From: Wen Gu <guwen@linux.alibaba.com>
To: kgraul@linux.ibm.com, wenjia@linux.ibm.com, jaka@linux.ibm.com,
davem@davemloft.net, edumazet@google.com, kuba@kernel.org,
pabeni@redhat.com
Cc: linux-s390@vger.kernel.org, netdev@vger.kernel.org,
linux-kernel@vger.kernel.org
Subject: [RFC PATCH net-next v2 4/5] net/smc: avoid data copy from sndbuf to peer RMB in SMC-D loopback
Date: Tue, 20 Dec 2022 11:21:44 +0800 [thread overview]
Message-ID: <1671506505-104676-5-git-send-email-guwen@linux.alibaba.com> (raw)
In-Reply-To: <1671506505-104676-1-git-send-email-guwen@linux.alibaba.com>
This patch aims to improve SMC-D loopback performance by avoiding
data copy from local sndbuf to peer RMB. The main idea is to let
local sndbuf and peer RMB share the same physical memory.
+----------+ +----------+
| socket A | | socket B |
+----------+ +----------+
| ^
| +---------+ |
regard as | | ----------|
local sndbuf | B's | regard as
| | RMB | local RMB
|-------> | |
+---------+
For connections using smcd loopback device:
1. Only create and maintain local RMB.
a. Create or reuse RMB when create connection;
b. Free RMB when lgr free;
2. Attach local sndbuf to peer RMB.
a. sndbuf_desc describes the same memory region as peer rmb_desc.

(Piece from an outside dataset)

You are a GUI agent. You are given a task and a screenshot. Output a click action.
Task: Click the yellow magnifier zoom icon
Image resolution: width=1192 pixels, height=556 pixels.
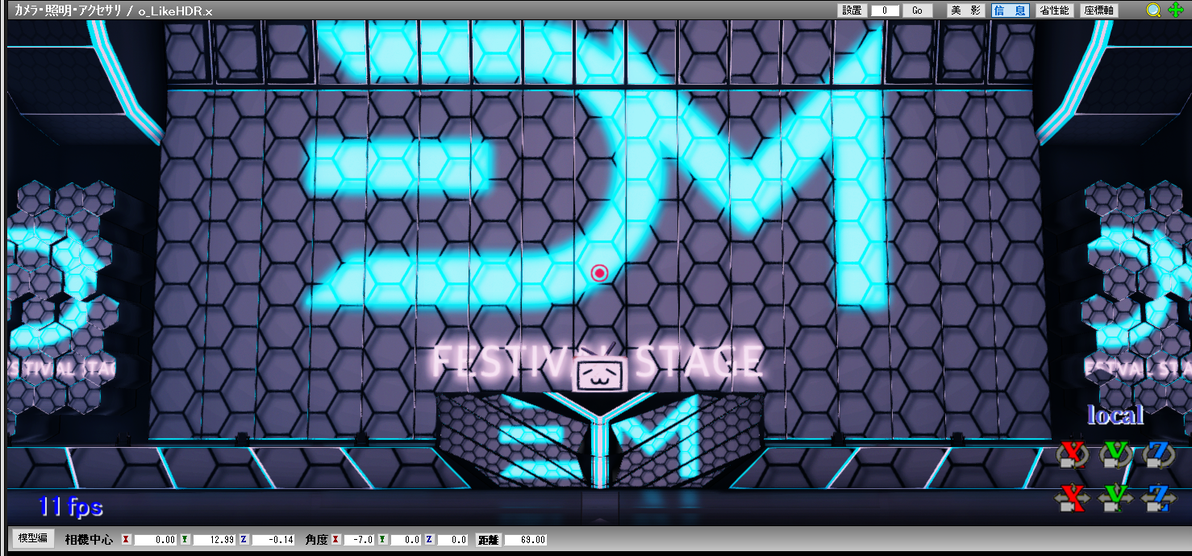[1153, 10]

b. sndbuf_desc is exclusive to specific connection and won't be
added to lgr buffer pool for reuse.
c. sndbuf is attached to peer RMB when receive remote token after
CLC accept/confirm message.
d. sndbuf is detached from peer RMB when connection is freed.
Therefore, the data copied from the userspace to local sndbuf directly
reaches the peer RMB.
Signed-off-by: Wen Gu <guwen@linux.alibaba.com>
---
net/smc/af_smc.c | 23 +++++++++++++++++++-
net/smc/smc_core.c | 62 ++++++++++++++++++++++++++++++++++++++++++++++++++++++
net/smc/smc_core.h | 2 ++
3 files changed, 86 insertions(+), 1 deletion(-)
diff --git a/net/smc/af_smc.c b/net/smc/af_smc.c
index b9884c8..c7de566 100644
--- a/net/smc/af_smc.c
+++ b/net/smc/af_smc.c
@@ -1073,7 +1073,6 @@ static int smc_find_proposal_devices(struct smc_sock *smc,
* The RFC patch hasn't resolved this, just simply always
* chooses loopback device first, and fallback if loopback
* communication is impossible.
- *
*/
/* check if there is an ism or loopback device available */
if (!(ini->smcd_version & SMC_V1) ||
@@ -1397,6 +1396,17 @@ static int smc_connect_ism(struct smc_sock *smc,
}
smc_conn_save_peer_info(smc, aclc);
+
+ /* special for smcd loopback
+ * conns above smcd loopback dev only create their rmbs.
+ * their sndbufs are 'maps' of peer rmbs.
+ */
+ if (smc->conn.lgr->smcd->is_loopback) {
+ rc = smcd_buf_attach(&smc->conn);
+ if (rc)
+ goto connect_abort;
+ smc->sk.sk_sndbuf = 2 * (smc->conn.sndbuf_desc->len);
+ }
smc_close_init(smc);
smc_rx_init(smc);
smc_tx_init(smc);
@@ -2464,6 +2474,17 @@ static void smc_listen_work(struct work_struct *work)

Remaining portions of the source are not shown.